─── Données enregistrées ───
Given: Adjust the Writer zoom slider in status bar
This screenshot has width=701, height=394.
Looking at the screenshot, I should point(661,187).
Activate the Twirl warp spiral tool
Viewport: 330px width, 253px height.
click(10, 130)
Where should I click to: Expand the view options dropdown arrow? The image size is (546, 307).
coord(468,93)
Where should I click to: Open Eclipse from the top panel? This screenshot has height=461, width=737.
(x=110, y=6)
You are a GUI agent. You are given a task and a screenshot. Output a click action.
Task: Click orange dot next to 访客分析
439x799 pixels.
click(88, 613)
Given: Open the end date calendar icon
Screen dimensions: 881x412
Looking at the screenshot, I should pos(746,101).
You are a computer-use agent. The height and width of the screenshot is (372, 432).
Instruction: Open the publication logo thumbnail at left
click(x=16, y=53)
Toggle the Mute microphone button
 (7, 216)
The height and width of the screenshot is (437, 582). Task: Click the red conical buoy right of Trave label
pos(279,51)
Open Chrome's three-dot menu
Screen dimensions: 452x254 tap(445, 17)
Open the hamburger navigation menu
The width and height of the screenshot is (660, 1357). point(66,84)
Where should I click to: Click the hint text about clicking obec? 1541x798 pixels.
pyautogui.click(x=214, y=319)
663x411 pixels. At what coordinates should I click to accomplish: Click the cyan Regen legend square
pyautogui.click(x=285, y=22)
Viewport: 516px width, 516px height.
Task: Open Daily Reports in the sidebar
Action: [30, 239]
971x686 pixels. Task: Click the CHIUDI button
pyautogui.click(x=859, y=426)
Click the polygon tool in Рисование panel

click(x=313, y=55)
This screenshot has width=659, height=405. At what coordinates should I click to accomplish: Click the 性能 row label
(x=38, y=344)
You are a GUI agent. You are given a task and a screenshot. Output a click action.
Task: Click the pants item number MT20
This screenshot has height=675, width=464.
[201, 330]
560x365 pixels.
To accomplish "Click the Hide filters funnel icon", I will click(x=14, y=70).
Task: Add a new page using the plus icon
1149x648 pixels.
───
Quelles lignes ci-dessus contiennent le mot « pixels » ? Repérez-les en respectant la casse, puis recopiez-les toutes.

| Réponse |
439x799 pixels.
Where should I click to: Click the hint text about clicking obec? 1541x798 pixels.
663x411 pixels. At what coordinates should I click to accomplish: Click the cyan Regen legend square
971x686 pixels. Task: Click the CHIUDI button
560x365 pixels.
1149x648 pixels.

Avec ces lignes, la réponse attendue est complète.